-- START Items --

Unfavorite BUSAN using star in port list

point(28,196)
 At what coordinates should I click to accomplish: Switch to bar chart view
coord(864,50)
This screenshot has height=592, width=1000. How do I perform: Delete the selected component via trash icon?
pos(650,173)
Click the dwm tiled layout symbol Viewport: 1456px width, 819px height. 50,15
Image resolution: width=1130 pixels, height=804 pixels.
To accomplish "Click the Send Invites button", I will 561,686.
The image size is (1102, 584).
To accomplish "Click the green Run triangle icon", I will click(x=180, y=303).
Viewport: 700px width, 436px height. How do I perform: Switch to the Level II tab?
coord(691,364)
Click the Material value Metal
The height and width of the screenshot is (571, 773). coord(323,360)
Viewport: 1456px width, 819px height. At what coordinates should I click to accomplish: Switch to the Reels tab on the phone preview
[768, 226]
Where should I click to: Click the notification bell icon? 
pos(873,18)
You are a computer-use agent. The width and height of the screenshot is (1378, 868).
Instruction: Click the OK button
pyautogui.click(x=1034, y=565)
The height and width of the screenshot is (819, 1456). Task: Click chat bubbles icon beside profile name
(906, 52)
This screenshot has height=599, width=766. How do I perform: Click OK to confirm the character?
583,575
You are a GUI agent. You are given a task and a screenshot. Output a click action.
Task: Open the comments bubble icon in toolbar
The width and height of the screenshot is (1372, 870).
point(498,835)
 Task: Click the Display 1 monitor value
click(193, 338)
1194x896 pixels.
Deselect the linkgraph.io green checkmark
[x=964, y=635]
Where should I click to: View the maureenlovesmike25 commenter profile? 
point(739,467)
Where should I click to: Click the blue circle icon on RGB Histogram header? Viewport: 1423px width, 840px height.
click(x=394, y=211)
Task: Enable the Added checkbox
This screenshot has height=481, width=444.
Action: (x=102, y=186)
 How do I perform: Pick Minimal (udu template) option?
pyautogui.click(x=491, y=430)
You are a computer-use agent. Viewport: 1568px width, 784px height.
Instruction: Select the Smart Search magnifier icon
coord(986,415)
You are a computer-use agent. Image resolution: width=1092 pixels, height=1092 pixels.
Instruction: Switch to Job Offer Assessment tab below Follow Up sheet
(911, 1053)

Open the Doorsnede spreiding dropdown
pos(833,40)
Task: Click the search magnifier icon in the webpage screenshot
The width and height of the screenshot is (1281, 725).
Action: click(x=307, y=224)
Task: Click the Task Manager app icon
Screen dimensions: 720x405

-- END Items --

Aim of the task:
Copy out every one of the lines above, keeping each character as it stands.

The completed task:
Unfavorite BUSAN using star in port list

point(28,196)
 At what coordinates should I click to accomplish: Switch to bar chart view
coord(864,50)
This screenshot has height=592, width=1000. How do I perform: Delete the selected component via trash icon?
pos(650,173)
Click the dwm tiled layout symbol Viewport: 1456px width, 819px height. 50,15
Image resolution: width=1130 pixels, height=804 pixels.
To accomplish "Click the Send Invites button", I will 561,686.
The image size is (1102, 584).
To accomplish "Click the green Run triangle icon", I will click(x=180, y=303).
Viewport: 700px width, 436px height. How do I perform: Switch to the Level II tab?
coord(691,364)
Click the Material value Metal
The height and width of the screenshot is (571, 773). coord(323,360)
Viewport: 1456px width, 819px height. At what coordinates should I click to accomplish: Switch to the Reels tab on the phone preview
[768, 226]
Where should I click to: Click the notification bell icon? 
pos(873,18)
You are a computer-use agent. The width and height of the screenshot is (1378, 868).
Instruction: Click the OK button
pyautogui.click(x=1034, y=565)
The height and width of the screenshot is (819, 1456). Task: Click chat bubbles icon beside profile name
(906, 52)
This screenshot has height=599, width=766. How do I perform: Click OK to confirm the character?
583,575
You are a GUI agent. You are given a task and a screenshot. Output a click action.
Task: Open the comments bubble icon in toolbar
The width and height of the screenshot is (1372, 870).
point(498,835)
 Task: Click the Display 1 monitor value
click(193, 338)
1194x896 pixels.
Deselect the linkgraph.io green checkmark
[x=964, y=635]
Where should I click to: View the maureenlovesmike25 commenter profile? 
point(739,467)
Where should I click to: Click the blue circle icon on RGB Histogram header? Viewport: 1423px width, 840px height.
click(x=394, y=211)
Task: Enable the Added checkbox
This screenshot has height=481, width=444.
Action: (x=102, y=186)
 How do I perform: Pick Minimal (udu template) option?
pyautogui.click(x=491, y=430)
You are a computer-use agent. Viewport: 1568px width, 784px height.
Instruction: Select the Smart Search magnifier icon
coord(986,415)
You are a computer-use agent. Image resolution: width=1092 pixels, height=1092 pixels.
Instruction: Switch to Job Offer Assessment tab below Follow Up sheet
(911, 1053)

Open the Doorsnede spreiding dropdown
pos(833,40)
Task: Click the search magnifier icon in the webpage screenshot
The width and height of the screenshot is (1281, 725).
Action: click(x=307, y=224)
Task: Click the Task Manager app icon
Screen dimensions: 720x405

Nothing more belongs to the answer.